Personal information
- Born: 28 October 1977 (age 48) Hall in Tirol, Austria

Sport
- Sport: Skiing
- Club: HSV Absam-Bergisel

World Cup career
- Seasons: 1996-2015
- Indiv. starts: 247
- Indiv. podiums: 17
- Indiv. wins: 6

Medal record
Men's Nordic combined
Olympic Games
| Gold medal – first place | 2006 Turin | 4 x 5 km team |
| Bronze medal – third place | 2002 Salt Lake City | 4 x 5 km team |
| Bronze medal – third place | 2014 Sochi | 4 x 5 km team |
World Championships
| Gold medal – first place | 2003 Val di Fiemme | 4 x 5 km team |
| Bronze medal – third place | 2005 Oberstdorf | 4 x 5 km team |

= Christoph Bieler =

Austrian Nordic combined skier (born 1977)

Christoph Bieler (born 28 October 1977 in Hall in Tirol) is an Austrian former Nordic combined athlete.
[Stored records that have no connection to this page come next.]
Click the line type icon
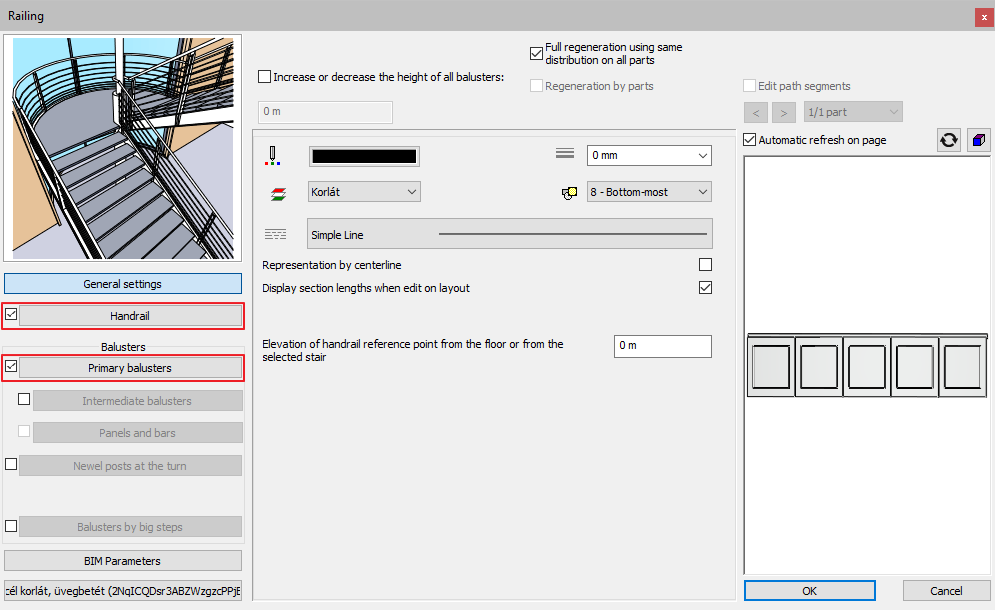Screen dimensions: 995x610 [275, 235]
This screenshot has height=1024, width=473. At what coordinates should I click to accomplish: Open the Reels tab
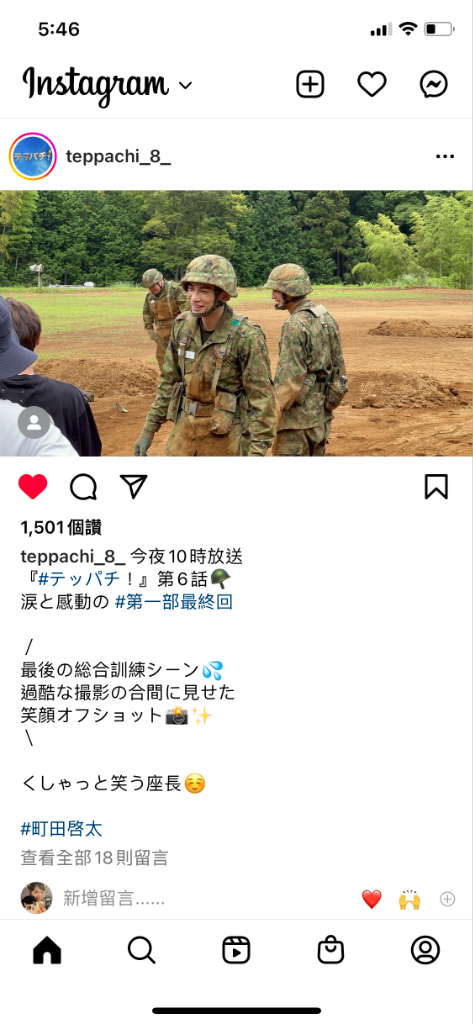tap(236, 950)
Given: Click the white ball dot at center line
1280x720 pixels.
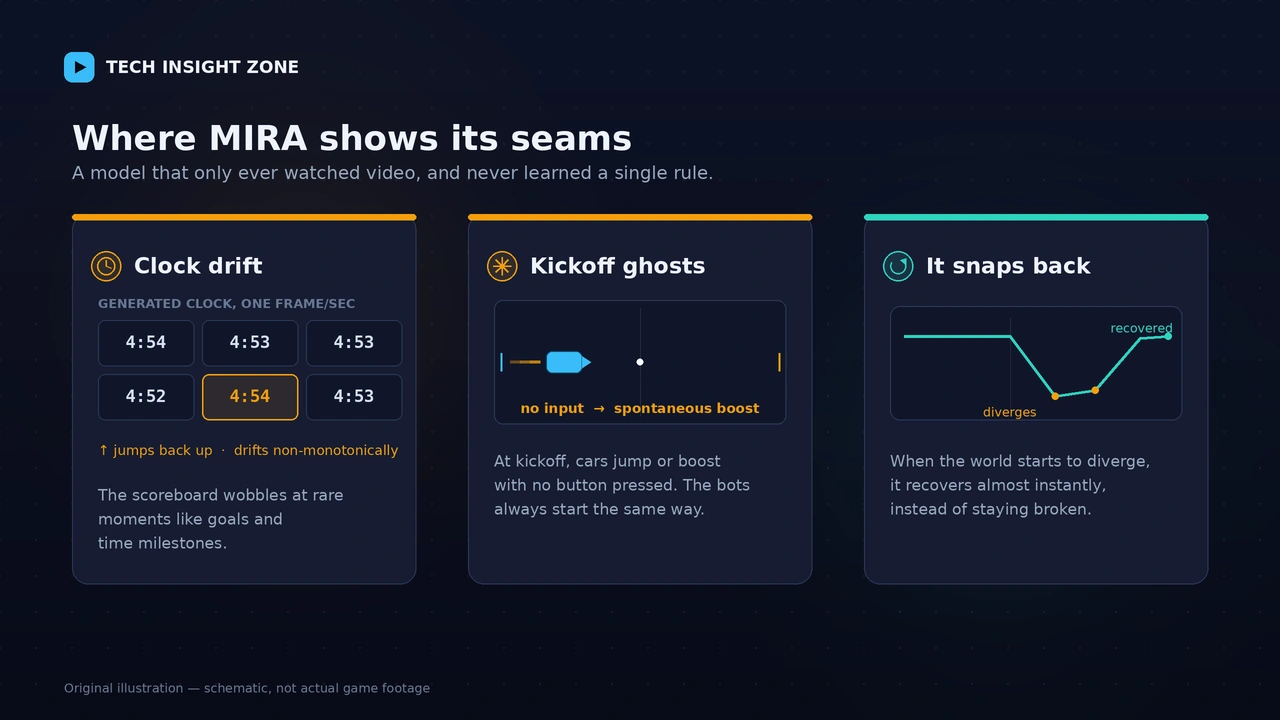Looking at the screenshot, I should pyautogui.click(x=640, y=362).

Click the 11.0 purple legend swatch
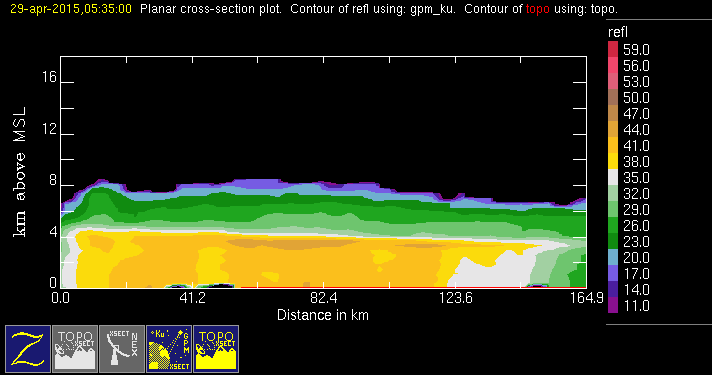coord(613,305)
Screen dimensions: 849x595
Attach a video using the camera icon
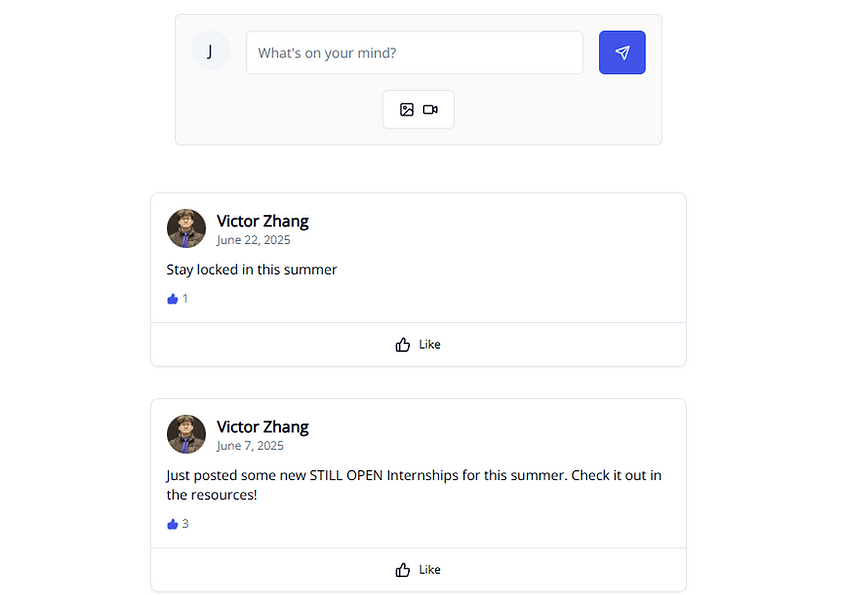[430, 109]
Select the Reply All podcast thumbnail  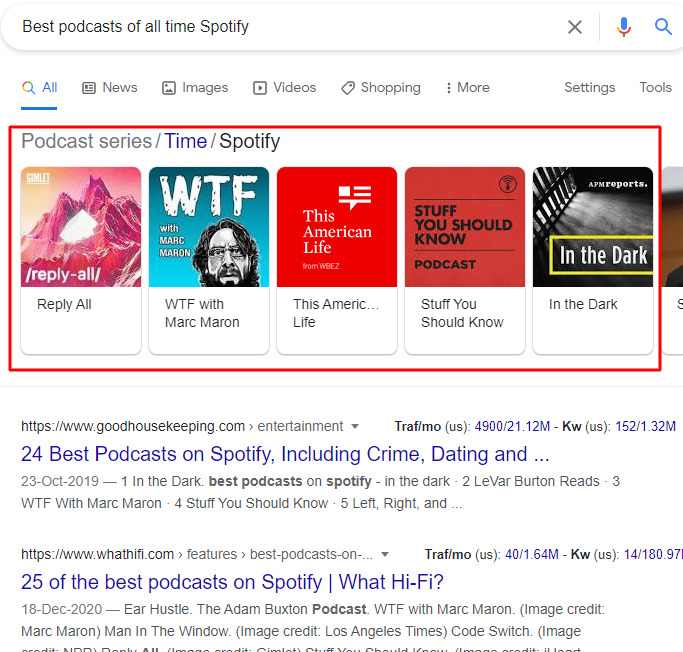coord(81,227)
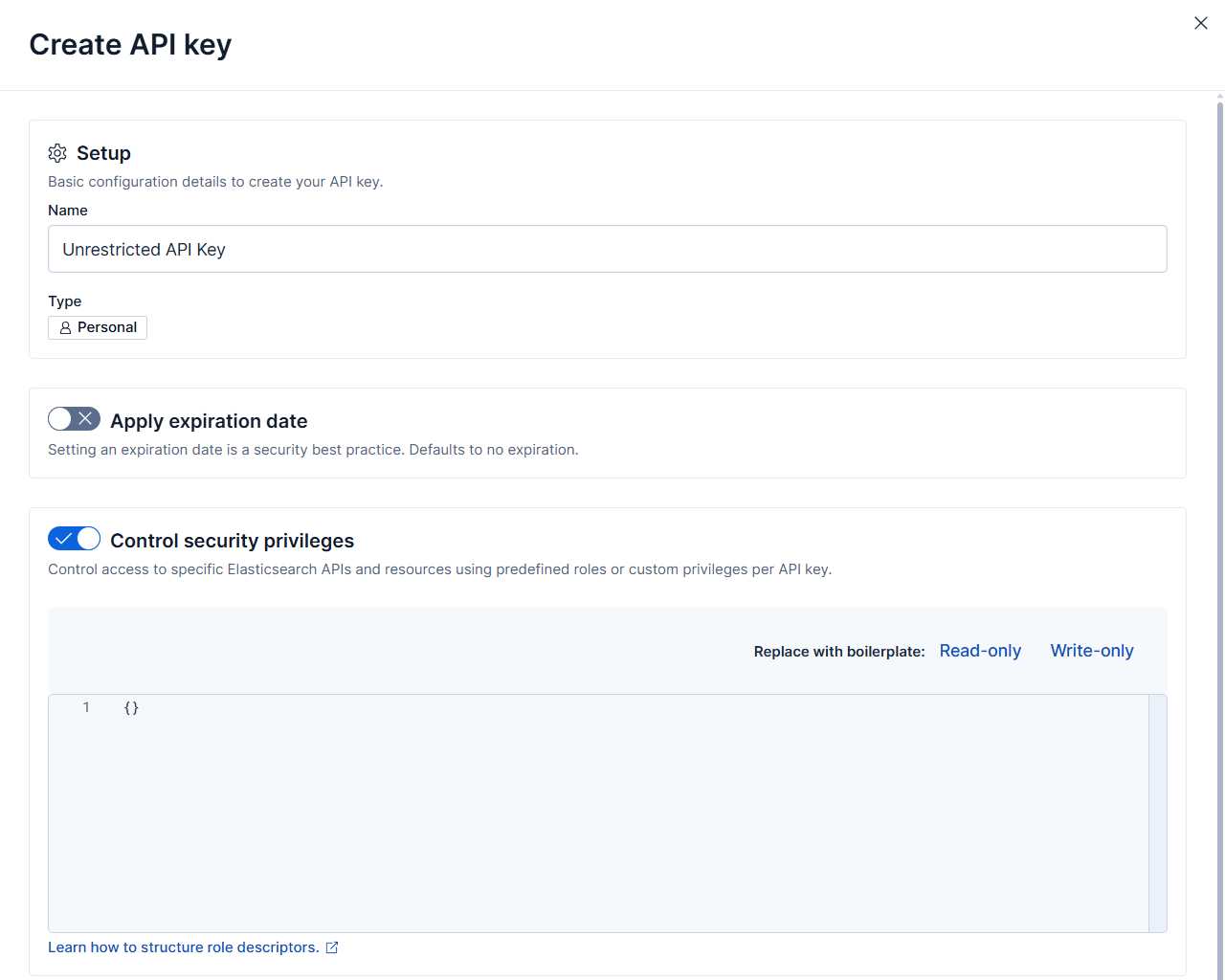Click the Apply expiration date label
Screen dimensions: 1225x980
click(209, 421)
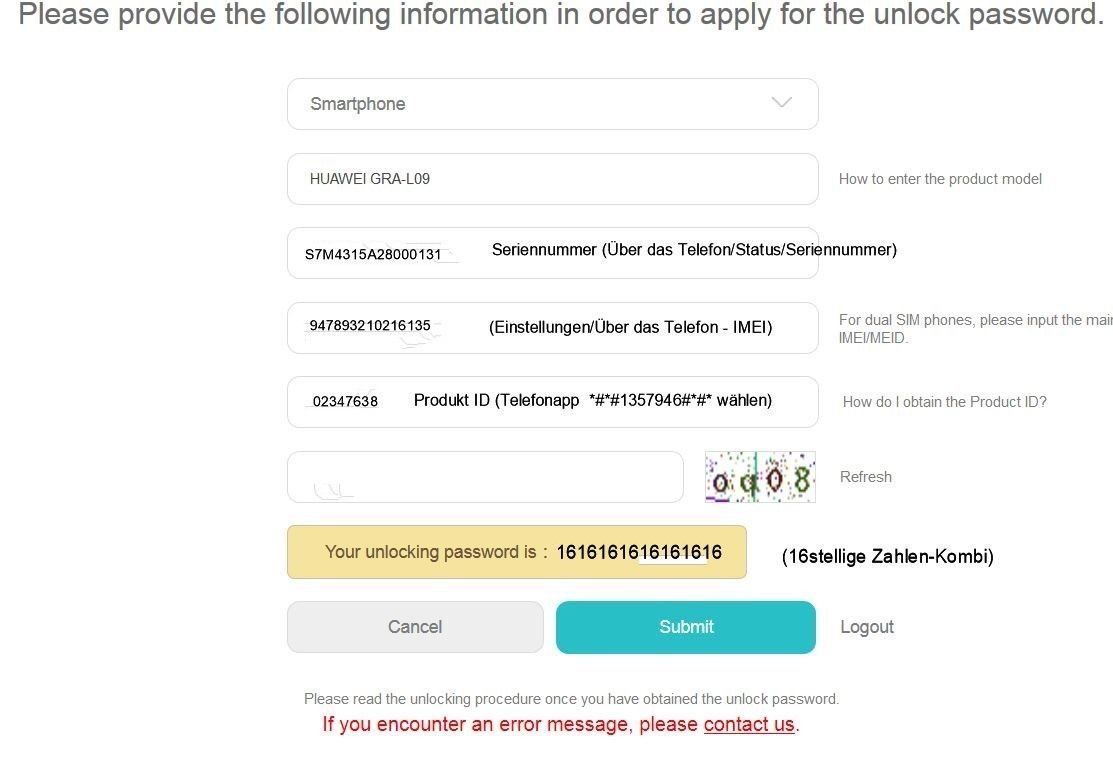Click the captcha verification image
Screen dimensions: 1113x759
pos(760,477)
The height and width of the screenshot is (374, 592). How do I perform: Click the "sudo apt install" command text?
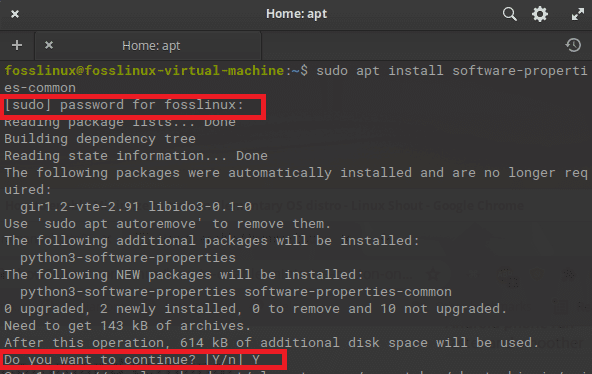click(379, 71)
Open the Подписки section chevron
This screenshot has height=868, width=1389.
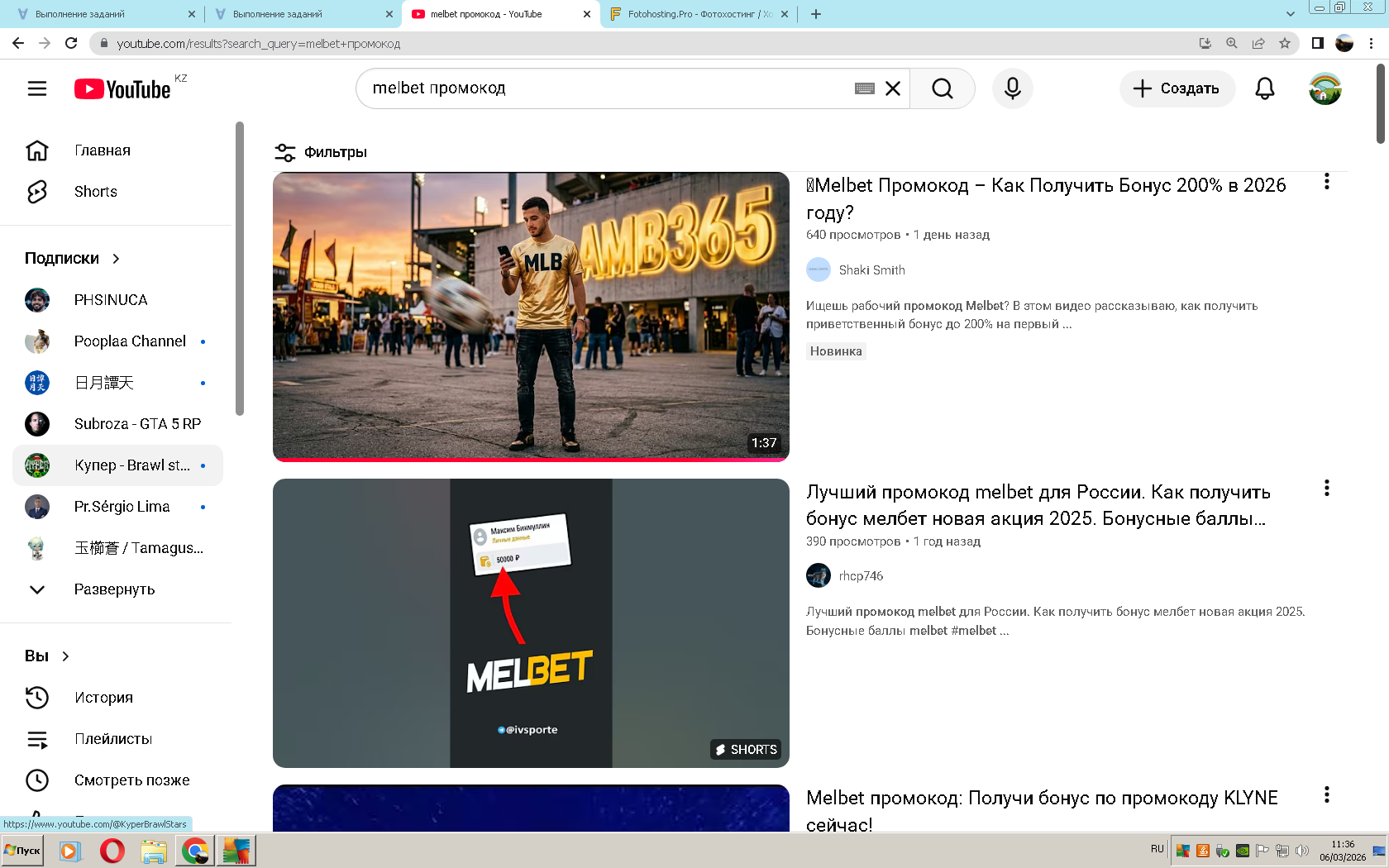(x=116, y=259)
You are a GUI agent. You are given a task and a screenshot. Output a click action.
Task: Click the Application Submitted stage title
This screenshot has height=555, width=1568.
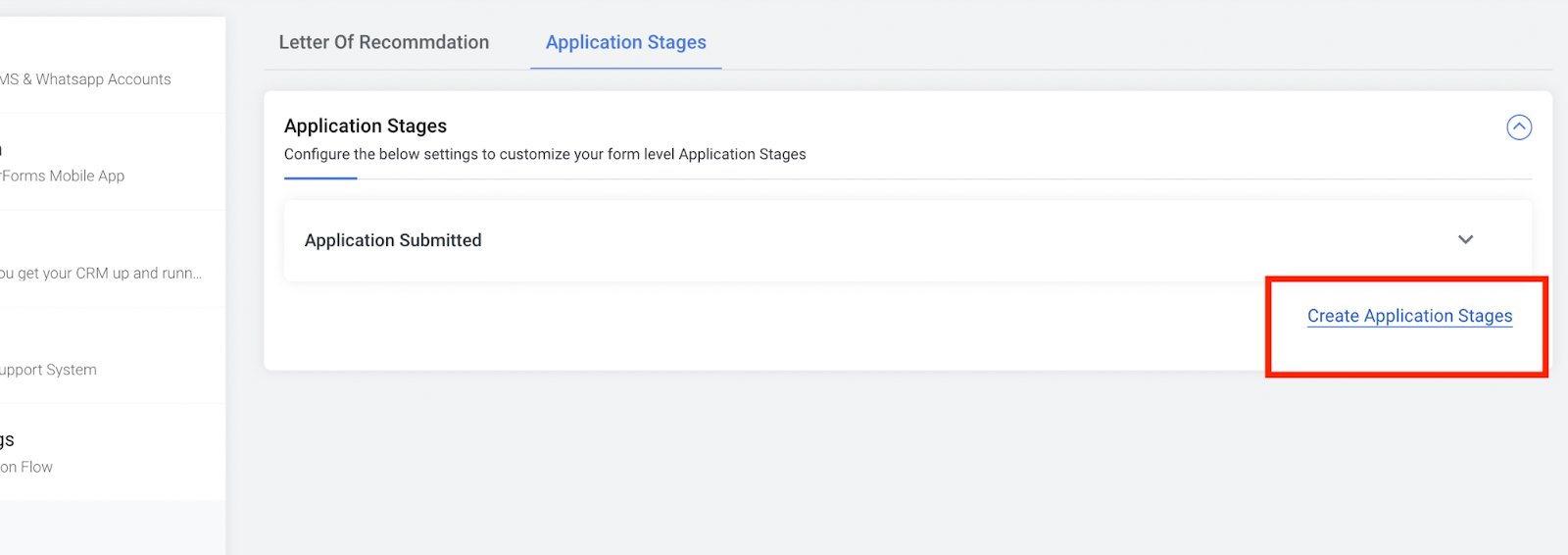[393, 240]
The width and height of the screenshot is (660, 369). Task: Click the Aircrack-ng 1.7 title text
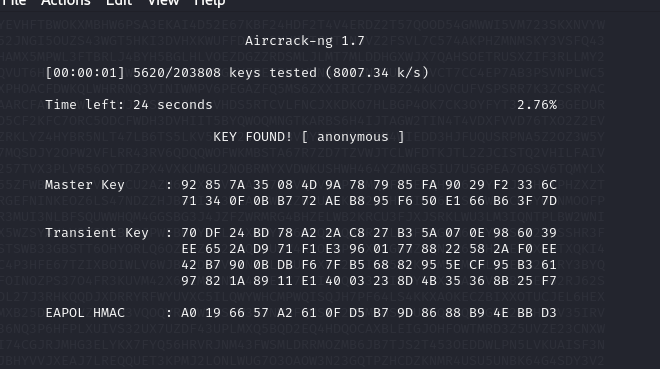point(305,41)
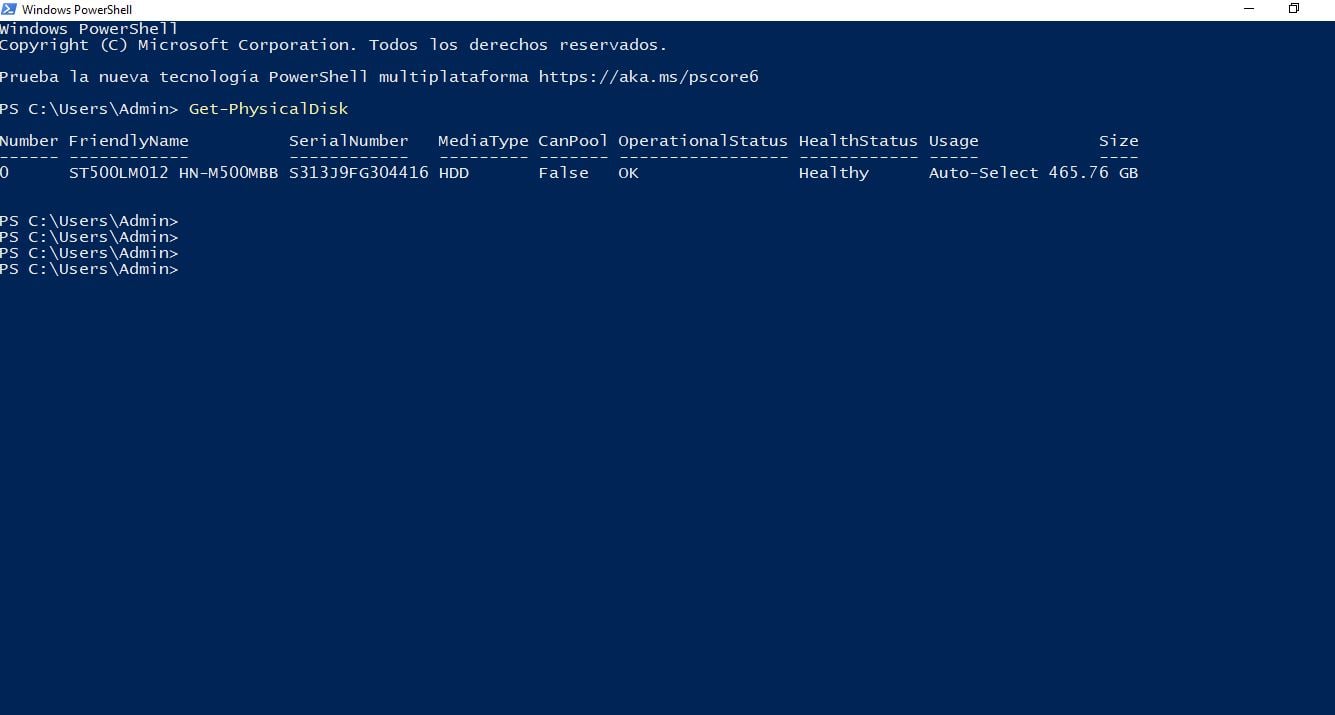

Competing in four Winter Olympics, he won two medals in the 4 x 5 km team event with a gold in 2006 and a bronze medal in 2002. Bieler's best individual Winter Olympic finish was tenth in the 10 km individual large hill event at Vancouver in 2010.

He also won two 4 x 5 km team medals at the FIS Nordic World Ski Championships with gold in 2003 and bronze in 2005, and had his best individual finish of sixth twice (10 km mass start: 2009, 15 km individual: 2003).

Bieler has four individual victories since 2006.